GBIF-Europe/darwinator

Repository files navigation

Build Status

Introduction

darwinator is an R package that can download sampling event datasets published at GBIF.org from IPT installations.

Installing from github

If you want to install the latest version of the darwinator package from github, you can do it like so:

# First make sure you have the devtools package
# which simplifies installations from github
# Note: Windows users have to first install Rtools to use devtools

install.packages("devtools") 
devtools::install_github("GBIF-Europe/darwinator")

# install a specific released version:
# devtools::install_github("GBIF-Europe/[email protected]")

Quick start

To see some quick usage examples to get you started, open the Vignette.

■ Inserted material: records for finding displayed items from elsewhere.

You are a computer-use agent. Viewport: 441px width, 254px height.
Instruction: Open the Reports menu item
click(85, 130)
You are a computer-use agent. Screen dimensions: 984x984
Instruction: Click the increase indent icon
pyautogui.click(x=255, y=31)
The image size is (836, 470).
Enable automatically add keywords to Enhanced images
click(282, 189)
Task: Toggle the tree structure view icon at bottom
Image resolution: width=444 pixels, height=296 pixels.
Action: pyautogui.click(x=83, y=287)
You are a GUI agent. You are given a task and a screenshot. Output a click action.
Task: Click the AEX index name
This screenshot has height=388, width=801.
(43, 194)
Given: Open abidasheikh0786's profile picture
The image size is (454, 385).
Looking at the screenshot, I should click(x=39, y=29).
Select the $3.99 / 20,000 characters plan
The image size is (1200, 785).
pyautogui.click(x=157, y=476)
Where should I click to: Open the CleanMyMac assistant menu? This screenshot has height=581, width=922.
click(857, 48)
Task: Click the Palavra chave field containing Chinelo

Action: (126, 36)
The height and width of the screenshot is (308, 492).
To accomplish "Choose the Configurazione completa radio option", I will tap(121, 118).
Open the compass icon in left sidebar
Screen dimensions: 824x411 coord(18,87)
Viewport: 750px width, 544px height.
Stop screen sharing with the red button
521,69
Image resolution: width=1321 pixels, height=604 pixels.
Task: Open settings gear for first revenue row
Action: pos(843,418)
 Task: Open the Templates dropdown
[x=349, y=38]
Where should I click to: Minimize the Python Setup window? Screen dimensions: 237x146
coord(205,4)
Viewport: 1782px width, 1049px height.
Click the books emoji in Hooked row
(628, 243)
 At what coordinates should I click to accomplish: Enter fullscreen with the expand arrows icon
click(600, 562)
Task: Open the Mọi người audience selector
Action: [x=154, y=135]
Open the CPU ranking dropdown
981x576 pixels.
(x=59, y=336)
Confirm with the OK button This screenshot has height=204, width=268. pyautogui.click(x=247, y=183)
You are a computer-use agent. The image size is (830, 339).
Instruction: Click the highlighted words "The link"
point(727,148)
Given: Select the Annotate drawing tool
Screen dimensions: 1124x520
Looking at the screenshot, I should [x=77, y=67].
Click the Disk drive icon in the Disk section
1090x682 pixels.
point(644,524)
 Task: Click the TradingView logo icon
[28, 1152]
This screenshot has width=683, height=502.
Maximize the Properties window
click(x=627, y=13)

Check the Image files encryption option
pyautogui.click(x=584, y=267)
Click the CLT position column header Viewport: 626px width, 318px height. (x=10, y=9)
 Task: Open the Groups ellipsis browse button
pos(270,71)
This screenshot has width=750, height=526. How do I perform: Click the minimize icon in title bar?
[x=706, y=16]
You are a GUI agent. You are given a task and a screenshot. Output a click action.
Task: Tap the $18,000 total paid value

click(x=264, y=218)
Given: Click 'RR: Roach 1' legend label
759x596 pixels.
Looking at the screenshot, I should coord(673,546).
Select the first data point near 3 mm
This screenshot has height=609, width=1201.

Load the package in your R environment:

library(darwinator)
sed <- sampling_event_data("78360224-5493-45fd-a9a0-c336557f09c3")

df <- sed$data
dwca <- sed$dwca
citation <- sed$meta$citation

The package bundles a dataset with recommended Darwin Core terms. The labels for the Darwin Core terms can for example be used for validating column names in sampling event datasets. The terms data can be accessed like so:

library(darwinator)
dwc_terms

# read documentation for the dataset
?dwc_terms

Another example - get all GBIF dataset identifiers for Norwegian sampling event based datasets using rgbif. Then download all sampling event data from Norway saving it locally to enable off-line work.

library(tidyverse)
library(rgbif)
library(darwinator)

# make a search for all Norwegian sampling event dataset identfiers
search <-
  dataset_search(
    type = "SAMPLING_EVENT",
    publishingCountry = "NO"
  )
keys <- search$data$datasetKey

# use dplyr::possibly to wrap the sampling_event_data function
# so that it returns NULL if it fails on a particular dataset
library(purrr)
psed <- possibly(function(key) sampling_event_data(key), NULL)
norway <- map(keys, psed)

# exclude failed requests
fails <- unlist(map(norway, is.null))
failed_keys <- keys[fails]
successful_downloads <- norway[!fails]

# save all successful downloads
saveRDS(dl_success, "norway-sed.Rds")

# a report of parsing issues can be generated like this:
parsing_issues <- map_df(successful_downloads, c("dwca", "parsing_issues"))
readr::write_excel_csv(issues_norway, "issues-norway.csv")

For more usage examples, please see the vignette.

Meta

Please note that this project is released with a Contributor Code of Conduct. By participating in this project you agree to abide by its terms.